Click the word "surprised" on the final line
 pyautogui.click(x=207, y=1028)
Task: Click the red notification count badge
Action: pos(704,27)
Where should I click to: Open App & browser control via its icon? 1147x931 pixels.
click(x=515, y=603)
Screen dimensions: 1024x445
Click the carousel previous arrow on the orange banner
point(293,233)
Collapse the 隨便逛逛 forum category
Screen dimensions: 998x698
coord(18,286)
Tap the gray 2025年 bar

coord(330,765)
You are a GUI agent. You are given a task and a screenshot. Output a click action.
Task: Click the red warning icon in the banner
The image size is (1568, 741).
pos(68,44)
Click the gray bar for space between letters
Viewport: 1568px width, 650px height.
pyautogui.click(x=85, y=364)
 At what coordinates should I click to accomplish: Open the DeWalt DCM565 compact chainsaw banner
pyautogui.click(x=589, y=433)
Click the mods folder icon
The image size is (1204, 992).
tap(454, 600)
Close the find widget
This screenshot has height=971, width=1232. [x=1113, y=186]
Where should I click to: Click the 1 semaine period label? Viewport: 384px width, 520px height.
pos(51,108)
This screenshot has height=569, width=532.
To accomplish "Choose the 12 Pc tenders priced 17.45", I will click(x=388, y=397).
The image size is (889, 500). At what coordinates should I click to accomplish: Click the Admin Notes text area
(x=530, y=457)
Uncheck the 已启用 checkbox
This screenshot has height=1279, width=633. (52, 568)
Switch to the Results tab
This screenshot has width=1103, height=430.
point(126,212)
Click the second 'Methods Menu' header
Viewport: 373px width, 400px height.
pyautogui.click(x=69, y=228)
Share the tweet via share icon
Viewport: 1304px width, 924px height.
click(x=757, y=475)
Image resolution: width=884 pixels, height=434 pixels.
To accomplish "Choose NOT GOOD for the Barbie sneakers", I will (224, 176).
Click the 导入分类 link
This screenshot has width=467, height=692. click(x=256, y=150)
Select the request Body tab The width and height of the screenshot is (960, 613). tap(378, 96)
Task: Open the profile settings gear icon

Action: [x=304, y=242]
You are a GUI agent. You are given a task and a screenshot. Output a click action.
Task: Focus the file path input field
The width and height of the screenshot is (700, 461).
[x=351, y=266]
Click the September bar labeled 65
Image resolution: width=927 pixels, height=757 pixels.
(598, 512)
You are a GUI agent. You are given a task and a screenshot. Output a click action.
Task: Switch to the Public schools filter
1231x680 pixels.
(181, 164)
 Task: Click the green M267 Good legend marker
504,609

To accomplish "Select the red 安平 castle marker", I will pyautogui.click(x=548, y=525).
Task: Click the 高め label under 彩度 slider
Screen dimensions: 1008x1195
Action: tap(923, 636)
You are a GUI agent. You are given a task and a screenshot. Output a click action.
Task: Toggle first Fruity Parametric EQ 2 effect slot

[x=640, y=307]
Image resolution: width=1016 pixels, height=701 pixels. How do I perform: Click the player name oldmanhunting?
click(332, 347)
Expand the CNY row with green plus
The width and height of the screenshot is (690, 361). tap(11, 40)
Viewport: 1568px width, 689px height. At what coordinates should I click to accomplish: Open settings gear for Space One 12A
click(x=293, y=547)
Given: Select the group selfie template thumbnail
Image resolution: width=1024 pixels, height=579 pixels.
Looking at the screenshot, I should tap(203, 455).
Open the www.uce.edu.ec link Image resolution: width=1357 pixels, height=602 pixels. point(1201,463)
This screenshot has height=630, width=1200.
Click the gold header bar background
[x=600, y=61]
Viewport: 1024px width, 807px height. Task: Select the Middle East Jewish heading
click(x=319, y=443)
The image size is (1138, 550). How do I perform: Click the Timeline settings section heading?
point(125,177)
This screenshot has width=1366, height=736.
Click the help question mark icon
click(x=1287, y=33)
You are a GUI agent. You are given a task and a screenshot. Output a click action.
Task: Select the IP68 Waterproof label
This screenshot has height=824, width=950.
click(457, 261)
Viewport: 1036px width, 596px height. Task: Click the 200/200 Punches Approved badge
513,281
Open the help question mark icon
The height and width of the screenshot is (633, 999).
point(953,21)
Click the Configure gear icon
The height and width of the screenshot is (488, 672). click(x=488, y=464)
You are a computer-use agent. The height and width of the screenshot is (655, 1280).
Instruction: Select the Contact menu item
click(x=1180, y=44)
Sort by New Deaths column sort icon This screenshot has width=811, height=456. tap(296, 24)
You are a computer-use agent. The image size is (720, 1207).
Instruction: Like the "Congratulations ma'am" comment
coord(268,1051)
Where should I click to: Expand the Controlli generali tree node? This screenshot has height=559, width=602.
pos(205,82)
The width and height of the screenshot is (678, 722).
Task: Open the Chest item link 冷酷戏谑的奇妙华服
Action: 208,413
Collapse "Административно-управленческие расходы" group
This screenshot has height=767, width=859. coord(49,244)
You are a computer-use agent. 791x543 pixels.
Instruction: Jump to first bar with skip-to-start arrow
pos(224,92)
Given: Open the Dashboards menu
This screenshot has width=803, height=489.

◇ ◇ ◇ ◇

▸ **What you will do**:
Repeat all the material exactly as it stands.

▸ **Result for this exercise**:
Click the word "surprised" on the final line
 pyautogui.click(x=207, y=1028)
Task: Click the red notification count badge
Action: pos(704,27)
Where should I click to: Open App & browser control via its icon? 1147x931 pixels.
click(x=515, y=603)
Screen dimensions: 1024x445
Click the carousel previous arrow on the orange banner
point(293,233)
Collapse the 隨便逛逛 forum category
Screen dimensions: 998x698
coord(18,286)
Tap the gray 2025年 bar

coord(330,765)
You are a GUI agent. You are given a task and a screenshot. Output a click action.
Task: Click the red warning icon in the banner
The image size is (1568, 741).
pos(68,44)
Click the gray bar for space between letters
Viewport: 1568px width, 650px height.
pyautogui.click(x=85, y=364)
 At what coordinates should I click to accomplish: Open the DeWalt DCM565 compact chainsaw banner
pyautogui.click(x=589, y=433)
Click the mods folder icon
The image size is (1204, 992).
tap(454, 600)
Close the find widget
This screenshot has height=971, width=1232. [x=1113, y=186]
Where should I click to: Click the 1 semaine period label? Viewport: 384px width, 520px height.
pos(51,108)
This screenshot has height=569, width=532.
To accomplish "Choose the 12 Pc tenders priced 17.45", I will click(x=388, y=397).
The image size is (889, 500). At what coordinates should I click to accomplish: Click the Admin Notes text area
(x=530, y=457)
Uncheck the 已启用 checkbox
This screenshot has height=1279, width=633. (52, 568)
Switch to the Results tab
This screenshot has width=1103, height=430.
point(126,212)
Click the second 'Methods Menu' header
Viewport: 373px width, 400px height.
pyautogui.click(x=69, y=228)
Share the tweet via share icon
Viewport: 1304px width, 924px height.
click(x=757, y=475)
Image resolution: width=884 pixels, height=434 pixels.
To accomplish "Choose NOT GOOD for the Barbie sneakers", I will (224, 176).
Click the 导入分类 link
This screenshot has width=467, height=692. click(x=256, y=150)
Select the request Body tab The width and height of the screenshot is (960, 613). tap(378, 96)
Task: Open the profile settings gear icon

Action: [x=304, y=242]
You are a GUI agent. You are given a task and a screenshot. Output a click action.
Task: Focus the file path input field
The width and height of the screenshot is (700, 461).
[x=351, y=266]
Click the September bar labeled 65
Image resolution: width=927 pixels, height=757 pixels.
(598, 512)
You are a GUI agent. You are given a task and a screenshot. Output a click action.
Task: Switch to the Public schools filter
1231x680 pixels.
(181, 164)
 Task: Click the green M267 Good legend marker
504,609

To accomplish "Select the red 安平 castle marker", I will pyautogui.click(x=548, y=525).
Task: Click the 高め label under 彩度 slider
Screen dimensions: 1008x1195
Action: tap(923, 636)
You are a GUI agent. You are given a task and a screenshot. Output a click action.
Task: Toggle first Fruity Parametric EQ 2 effect slot

[x=640, y=307]
Image resolution: width=1016 pixels, height=701 pixels. How do I perform: Click the player name oldmanhunting?
click(332, 347)
Expand the CNY row with green plus
The width and height of the screenshot is (690, 361). tap(11, 40)
Viewport: 1568px width, 689px height. At what coordinates should I click to accomplish: Open settings gear for Space One 12A
click(x=293, y=547)
Given: Select the group selfie template thumbnail
Image resolution: width=1024 pixels, height=579 pixels.
Looking at the screenshot, I should tap(203, 455).
Open the www.uce.edu.ec link Image resolution: width=1357 pixels, height=602 pixels. point(1201,463)
This screenshot has height=630, width=1200.
Click the gold header bar background
[x=600, y=61]
Viewport: 1024px width, 807px height. Task: Select the Middle East Jewish heading
click(x=319, y=443)
The image size is (1138, 550). How do I perform: Click the Timeline settings section heading?
point(125,177)
This screenshot has width=1366, height=736.
Click the help question mark icon
click(x=1287, y=33)
You are a GUI agent. You are given a task and a screenshot. Output a click action.
Task: Select the IP68 Waterproof label
This screenshot has height=824, width=950.
click(457, 261)
Viewport: 1036px width, 596px height. Task: Click the 200/200 Punches Approved badge
513,281
Open the help question mark icon
The height and width of the screenshot is (633, 999).
point(953,21)
Click the Configure gear icon
The height and width of the screenshot is (488, 672). click(x=488, y=464)
You are a computer-use agent. The height and width of the screenshot is (655, 1280).
Instruction: Select the Contact menu item
click(x=1180, y=44)
Sort by New Deaths column sort icon This screenshot has width=811, height=456. tap(296, 24)
You are a computer-use agent. The image size is (720, 1207).
Instruction: Like the "Congratulations ma'am" comment
coord(268,1051)
Where should I click to: Expand the Controlli generali tree node? This screenshot has height=559, width=602.
pos(205,82)
The width and height of the screenshot is (678, 722).
Task: Open the Chest item link 冷酷戏谑的奇妙华服
Action: 208,413
Collapse "Административно-управленческие расходы" group
This screenshot has height=767, width=859. coord(49,244)
You are a computer-use agent. 791x543 pixels.
Instruction: Jump to first bar with skip-to-start arrow
pos(224,92)
Given: Open the Dashboards menu
This screenshot has width=803, height=489.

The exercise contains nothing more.